__What you need to do__. Keep only the lines from the top of the listing through the one with "Given: Click the Weighted CU percentage tile", and reproduce them unaltered.

━━━━━ Data for this exercise ━━━━━

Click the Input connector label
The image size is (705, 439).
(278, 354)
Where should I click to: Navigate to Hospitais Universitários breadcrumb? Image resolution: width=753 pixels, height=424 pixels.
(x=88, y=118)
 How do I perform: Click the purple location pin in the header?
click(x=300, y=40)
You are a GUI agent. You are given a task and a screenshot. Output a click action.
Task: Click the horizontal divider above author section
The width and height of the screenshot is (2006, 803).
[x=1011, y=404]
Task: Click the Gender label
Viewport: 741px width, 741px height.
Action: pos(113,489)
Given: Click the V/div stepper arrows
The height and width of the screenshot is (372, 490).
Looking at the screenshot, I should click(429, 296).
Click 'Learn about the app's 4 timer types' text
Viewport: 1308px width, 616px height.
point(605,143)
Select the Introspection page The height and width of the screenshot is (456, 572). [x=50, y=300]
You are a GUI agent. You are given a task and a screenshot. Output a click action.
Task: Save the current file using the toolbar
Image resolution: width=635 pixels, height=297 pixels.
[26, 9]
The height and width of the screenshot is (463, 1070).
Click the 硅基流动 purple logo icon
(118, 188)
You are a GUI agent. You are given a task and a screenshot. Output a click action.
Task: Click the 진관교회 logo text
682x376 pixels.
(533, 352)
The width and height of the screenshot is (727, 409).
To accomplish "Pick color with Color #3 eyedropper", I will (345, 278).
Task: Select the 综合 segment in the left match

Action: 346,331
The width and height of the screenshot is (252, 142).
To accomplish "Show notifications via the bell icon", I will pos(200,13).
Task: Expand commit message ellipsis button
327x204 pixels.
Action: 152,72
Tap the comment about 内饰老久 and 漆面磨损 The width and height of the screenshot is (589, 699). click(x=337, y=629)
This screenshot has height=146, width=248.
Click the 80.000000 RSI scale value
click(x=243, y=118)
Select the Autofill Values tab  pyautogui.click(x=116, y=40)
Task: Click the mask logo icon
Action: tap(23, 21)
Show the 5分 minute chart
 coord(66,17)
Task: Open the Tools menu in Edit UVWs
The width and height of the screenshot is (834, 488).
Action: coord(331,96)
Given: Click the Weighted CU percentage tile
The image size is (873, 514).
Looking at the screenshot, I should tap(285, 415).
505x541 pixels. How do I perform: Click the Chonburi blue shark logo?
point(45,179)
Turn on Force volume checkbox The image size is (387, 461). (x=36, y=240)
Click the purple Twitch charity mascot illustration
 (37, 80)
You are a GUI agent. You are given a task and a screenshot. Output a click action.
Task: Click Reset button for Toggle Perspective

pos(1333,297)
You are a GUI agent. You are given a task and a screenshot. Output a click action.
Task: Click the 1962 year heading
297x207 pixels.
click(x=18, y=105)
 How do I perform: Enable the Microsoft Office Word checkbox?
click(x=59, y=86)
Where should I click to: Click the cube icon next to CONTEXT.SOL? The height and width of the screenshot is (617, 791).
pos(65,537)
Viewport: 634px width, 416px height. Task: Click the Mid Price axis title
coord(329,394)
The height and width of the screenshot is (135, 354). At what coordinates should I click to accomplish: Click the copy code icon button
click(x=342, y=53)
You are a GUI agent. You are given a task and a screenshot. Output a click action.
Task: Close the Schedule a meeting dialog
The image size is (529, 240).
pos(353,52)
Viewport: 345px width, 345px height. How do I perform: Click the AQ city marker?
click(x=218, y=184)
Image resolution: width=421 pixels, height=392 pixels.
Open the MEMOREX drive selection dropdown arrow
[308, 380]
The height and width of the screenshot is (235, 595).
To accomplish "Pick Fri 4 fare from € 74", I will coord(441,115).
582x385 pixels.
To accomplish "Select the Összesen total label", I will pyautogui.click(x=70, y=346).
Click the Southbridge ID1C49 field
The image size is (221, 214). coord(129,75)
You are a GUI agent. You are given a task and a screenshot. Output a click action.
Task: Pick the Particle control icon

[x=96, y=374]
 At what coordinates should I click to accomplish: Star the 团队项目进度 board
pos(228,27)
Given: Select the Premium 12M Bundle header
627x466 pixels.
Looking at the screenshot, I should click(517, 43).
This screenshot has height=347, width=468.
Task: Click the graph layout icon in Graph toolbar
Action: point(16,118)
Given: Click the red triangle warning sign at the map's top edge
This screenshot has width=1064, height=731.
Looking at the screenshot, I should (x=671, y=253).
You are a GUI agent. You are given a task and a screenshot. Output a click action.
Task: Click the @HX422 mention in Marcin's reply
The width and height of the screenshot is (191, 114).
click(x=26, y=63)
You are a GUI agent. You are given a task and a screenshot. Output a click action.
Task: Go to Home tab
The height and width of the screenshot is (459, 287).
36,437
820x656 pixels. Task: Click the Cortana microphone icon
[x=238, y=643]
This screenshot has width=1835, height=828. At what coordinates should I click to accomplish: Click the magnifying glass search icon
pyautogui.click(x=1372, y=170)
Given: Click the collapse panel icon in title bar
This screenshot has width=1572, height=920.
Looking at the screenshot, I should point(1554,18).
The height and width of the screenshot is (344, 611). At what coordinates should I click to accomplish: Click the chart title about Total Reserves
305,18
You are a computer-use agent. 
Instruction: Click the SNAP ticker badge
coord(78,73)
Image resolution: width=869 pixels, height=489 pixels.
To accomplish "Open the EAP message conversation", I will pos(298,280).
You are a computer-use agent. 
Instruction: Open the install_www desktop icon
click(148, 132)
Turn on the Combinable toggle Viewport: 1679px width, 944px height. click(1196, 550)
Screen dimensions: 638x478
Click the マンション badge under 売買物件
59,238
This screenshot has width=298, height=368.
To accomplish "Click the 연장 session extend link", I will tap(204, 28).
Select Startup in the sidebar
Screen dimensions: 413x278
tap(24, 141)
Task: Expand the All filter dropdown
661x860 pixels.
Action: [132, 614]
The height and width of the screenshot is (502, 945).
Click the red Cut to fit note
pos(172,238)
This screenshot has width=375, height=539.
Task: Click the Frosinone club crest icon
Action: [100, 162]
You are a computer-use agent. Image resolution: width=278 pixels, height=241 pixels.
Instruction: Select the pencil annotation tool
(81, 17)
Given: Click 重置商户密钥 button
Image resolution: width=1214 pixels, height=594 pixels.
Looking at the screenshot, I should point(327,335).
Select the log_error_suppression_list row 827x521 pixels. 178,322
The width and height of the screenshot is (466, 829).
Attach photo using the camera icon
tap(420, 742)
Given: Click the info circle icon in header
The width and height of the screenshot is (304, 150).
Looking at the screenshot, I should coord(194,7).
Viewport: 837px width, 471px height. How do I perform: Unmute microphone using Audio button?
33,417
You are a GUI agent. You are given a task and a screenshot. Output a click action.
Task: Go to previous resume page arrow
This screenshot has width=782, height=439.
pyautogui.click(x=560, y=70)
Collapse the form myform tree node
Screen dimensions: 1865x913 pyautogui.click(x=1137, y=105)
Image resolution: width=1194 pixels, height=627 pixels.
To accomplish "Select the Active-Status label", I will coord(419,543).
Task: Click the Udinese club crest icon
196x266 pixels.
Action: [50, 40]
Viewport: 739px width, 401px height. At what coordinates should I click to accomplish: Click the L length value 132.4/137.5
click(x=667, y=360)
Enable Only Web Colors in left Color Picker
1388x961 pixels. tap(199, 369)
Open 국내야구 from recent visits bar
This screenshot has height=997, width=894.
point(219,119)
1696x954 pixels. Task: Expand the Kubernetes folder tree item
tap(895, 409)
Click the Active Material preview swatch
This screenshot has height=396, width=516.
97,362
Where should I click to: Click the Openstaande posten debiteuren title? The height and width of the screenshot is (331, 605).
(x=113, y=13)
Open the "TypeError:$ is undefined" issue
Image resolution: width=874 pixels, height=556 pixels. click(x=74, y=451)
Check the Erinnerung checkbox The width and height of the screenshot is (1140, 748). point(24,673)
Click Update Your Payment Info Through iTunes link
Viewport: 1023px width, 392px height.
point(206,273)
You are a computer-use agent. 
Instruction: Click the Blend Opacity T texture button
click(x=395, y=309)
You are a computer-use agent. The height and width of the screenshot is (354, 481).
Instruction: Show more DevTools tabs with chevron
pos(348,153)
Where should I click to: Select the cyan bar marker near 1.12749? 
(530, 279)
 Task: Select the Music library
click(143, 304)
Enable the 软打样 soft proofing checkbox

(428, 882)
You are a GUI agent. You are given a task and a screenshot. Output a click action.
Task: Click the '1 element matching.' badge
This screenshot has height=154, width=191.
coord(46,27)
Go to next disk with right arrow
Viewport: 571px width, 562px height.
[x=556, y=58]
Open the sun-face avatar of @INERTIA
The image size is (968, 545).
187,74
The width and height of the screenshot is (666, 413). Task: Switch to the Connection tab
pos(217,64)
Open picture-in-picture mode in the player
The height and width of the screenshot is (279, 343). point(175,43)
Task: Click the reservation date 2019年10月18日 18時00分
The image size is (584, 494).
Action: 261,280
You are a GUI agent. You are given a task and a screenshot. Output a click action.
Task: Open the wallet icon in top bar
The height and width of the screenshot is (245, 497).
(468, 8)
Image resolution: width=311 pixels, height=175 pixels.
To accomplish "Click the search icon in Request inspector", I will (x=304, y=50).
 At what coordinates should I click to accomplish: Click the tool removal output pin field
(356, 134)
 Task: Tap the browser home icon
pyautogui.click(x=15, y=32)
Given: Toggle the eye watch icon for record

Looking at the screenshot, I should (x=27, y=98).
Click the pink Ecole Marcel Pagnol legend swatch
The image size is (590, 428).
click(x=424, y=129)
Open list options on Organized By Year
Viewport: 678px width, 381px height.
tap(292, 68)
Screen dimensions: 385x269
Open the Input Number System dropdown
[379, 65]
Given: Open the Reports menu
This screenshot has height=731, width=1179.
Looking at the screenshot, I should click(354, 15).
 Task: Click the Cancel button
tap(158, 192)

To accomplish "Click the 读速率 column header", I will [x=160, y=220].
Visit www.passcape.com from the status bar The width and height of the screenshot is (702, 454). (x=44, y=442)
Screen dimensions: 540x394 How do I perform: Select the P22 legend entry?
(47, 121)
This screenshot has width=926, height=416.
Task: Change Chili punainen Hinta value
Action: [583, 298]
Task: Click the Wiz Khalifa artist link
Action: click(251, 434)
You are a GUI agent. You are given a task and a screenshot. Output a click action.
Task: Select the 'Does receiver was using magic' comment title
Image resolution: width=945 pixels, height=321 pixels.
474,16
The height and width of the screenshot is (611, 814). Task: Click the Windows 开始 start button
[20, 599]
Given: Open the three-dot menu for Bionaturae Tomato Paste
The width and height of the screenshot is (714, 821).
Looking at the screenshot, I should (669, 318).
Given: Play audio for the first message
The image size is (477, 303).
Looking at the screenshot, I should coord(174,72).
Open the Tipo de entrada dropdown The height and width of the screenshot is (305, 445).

━━━━━

__Output for this exercise__.
Click the Input connector label
The image size is (705, 439).
(278, 354)
Where should I click to: Navigate to Hospitais Universitários breadcrumb? Image resolution: width=753 pixels, height=424 pixels.
(x=88, y=118)
 How do I perform: Click the purple location pin in the header?
click(x=300, y=40)
You are a GUI agent. You are given a task and a screenshot. Output a click action.
Task: Click the horizontal divider above author section
The width and height of the screenshot is (2006, 803).
[x=1011, y=404]
Task: Click the Gender label
Viewport: 741px width, 741px height.
Action: pos(113,489)
Given: Click the V/div stepper arrows
The height and width of the screenshot is (372, 490).
Looking at the screenshot, I should click(429, 296).
Click 'Learn about the app's 4 timer types' text
Viewport: 1308px width, 616px height.
point(605,143)
Select the Introspection page The height and width of the screenshot is (456, 572). [x=50, y=300]
You are a GUI agent. You are given a task and a screenshot. Output a click action.
Task: Save the current file using the toolbar
Image resolution: width=635 pixels, height=297 pixels.
[26, 9]
The height and width of the screenshot is (463, 1070).
Click the 硅基流动 purple logo icon
(118, 188)
You are a GUI agent. You are given a task and a screenshot. Output a click action.
Task: Click the 진관교회 logo text
682x376 pixels.
(533, 352)
The width and height of the screenshot is (727, 409).
To accomplish "Pick color with Color #3 eyedropper", I will (345, 278).
Task: Select the 综合 segment in the left match

Action: 346,331
The width and height of the screenshot is (252, 142).
To accomplish "Show notifications via the bell icon", I will pos(200,13).
Task: Expand commit message ellipsis button
327x204 pixels.
Action: 152,72
Tap the comment about 内饰老久 and 漆面磨损 The width and height of the screenshot is (589, 699). click(x=337, y=629)
This screenshot has height=146, width=248.
Click the 80.000000 RSI scale value
click(x=243, y=118)
Select the Autofill Values tab  pyautogui.click(x=116, y=40)
Task: Click the mask logo icon
Action: tap(23, 21)
Show the 5分 minute chart
 coord(66,17)
Task: Open the Tools menu in Edit UVWs
The width and height of the screenshot is (834, 488).
Action: coord(331,96)
Given: Click the Weighted CU percentage tile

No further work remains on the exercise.